[Provided records start]

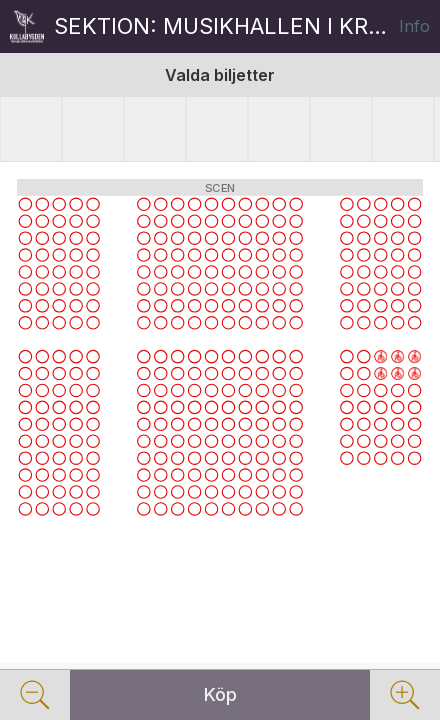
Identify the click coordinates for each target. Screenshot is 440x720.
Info (414, 26)
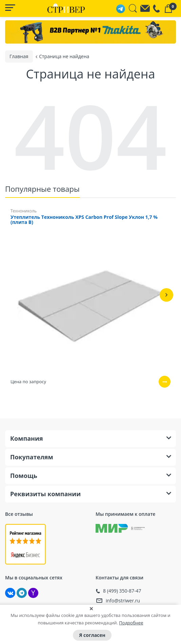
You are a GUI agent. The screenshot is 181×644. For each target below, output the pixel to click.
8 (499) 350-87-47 (122, 590)
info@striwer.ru (123, 600)
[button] (166, 294)
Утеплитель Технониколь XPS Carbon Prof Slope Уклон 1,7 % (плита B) (84, 219)
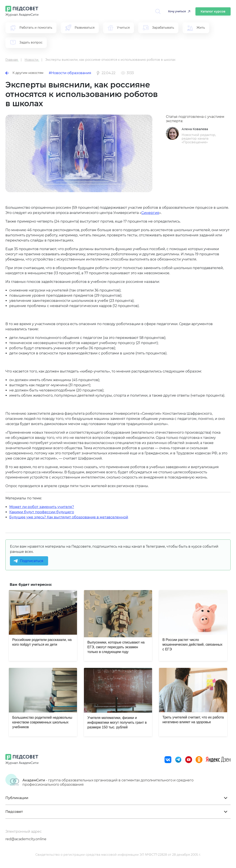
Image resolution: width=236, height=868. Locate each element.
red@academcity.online (26, 839)
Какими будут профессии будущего (42, 512)
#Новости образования (70, 73)
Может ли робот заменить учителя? (42, 507)
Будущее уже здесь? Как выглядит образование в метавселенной (69, 517)
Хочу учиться (177, 11)
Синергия (150, 213)
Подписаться (31, 561)
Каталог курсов (213, 11)
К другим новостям (24, 73)
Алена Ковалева (195, 129)
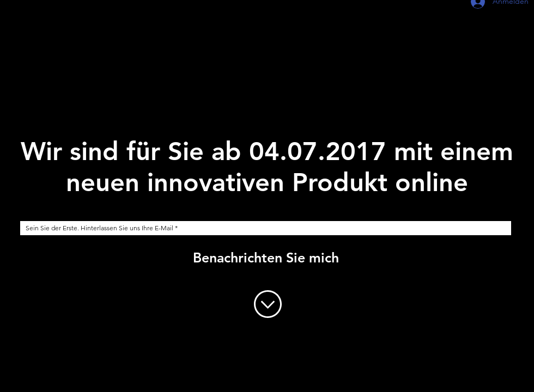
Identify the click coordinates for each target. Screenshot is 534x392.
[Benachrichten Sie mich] (266, 258)
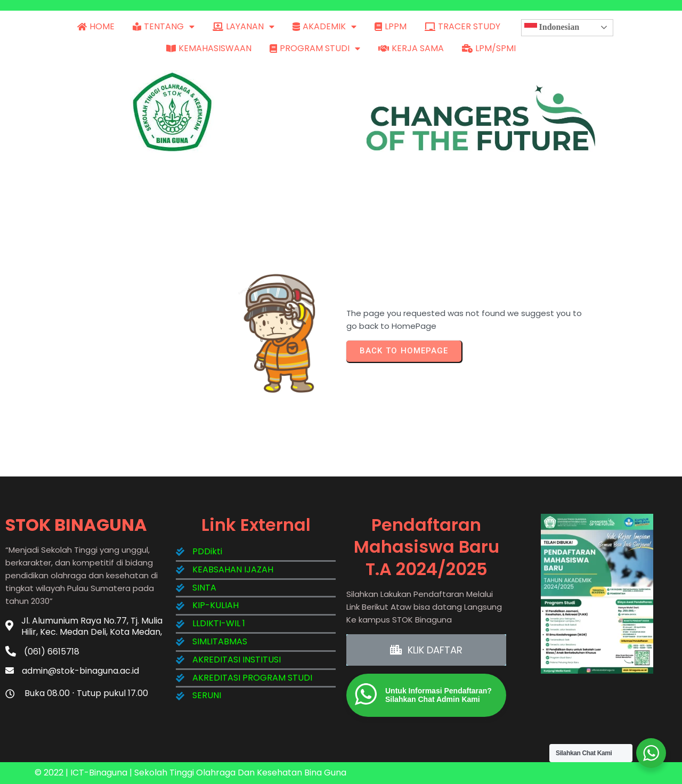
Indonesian (552, 28)
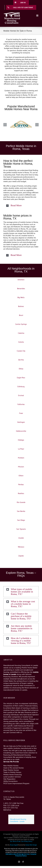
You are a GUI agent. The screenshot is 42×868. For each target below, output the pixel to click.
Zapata (21, 556)
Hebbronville (21, 431)
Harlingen (21, 422)
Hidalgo (21, 440)
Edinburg (21, 386)
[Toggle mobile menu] (37, 16)
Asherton (21, 279)
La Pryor (21, 449)
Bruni (21, 315)
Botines (21, 306)
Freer (21, 413)
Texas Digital (14, 845)
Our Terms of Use (15, 841)
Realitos (21, 493)
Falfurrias (21, 404)
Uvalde (21, 538)
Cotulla (21, 342)
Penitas (21, 484)
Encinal (21, 395)
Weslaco (21, 547)
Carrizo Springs (21, 324)
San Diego (21, 520)
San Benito (21, 511)
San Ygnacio (21, 529)
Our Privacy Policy (27, 841)
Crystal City (21, 351)
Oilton (21, 475)
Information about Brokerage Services (18, 854)
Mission (21, 467)
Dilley (21, 369)
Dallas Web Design (31, 845)
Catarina (21, 333)
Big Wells (21, 297)
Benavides (21, 288)
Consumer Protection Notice (26, 855)
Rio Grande (21, 502)
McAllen (21, 458)
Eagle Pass (21, 377)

[Provided records end]

Direction :: Collect every line of the material above that contains the string "below". Case counts.

Full response ::
You are a GUI agent. The screenshot is 181×644. For each target below, output the pixel to click.
You are a GUI agent. The screenshot is 42×868. For each target below, output the pixel to click.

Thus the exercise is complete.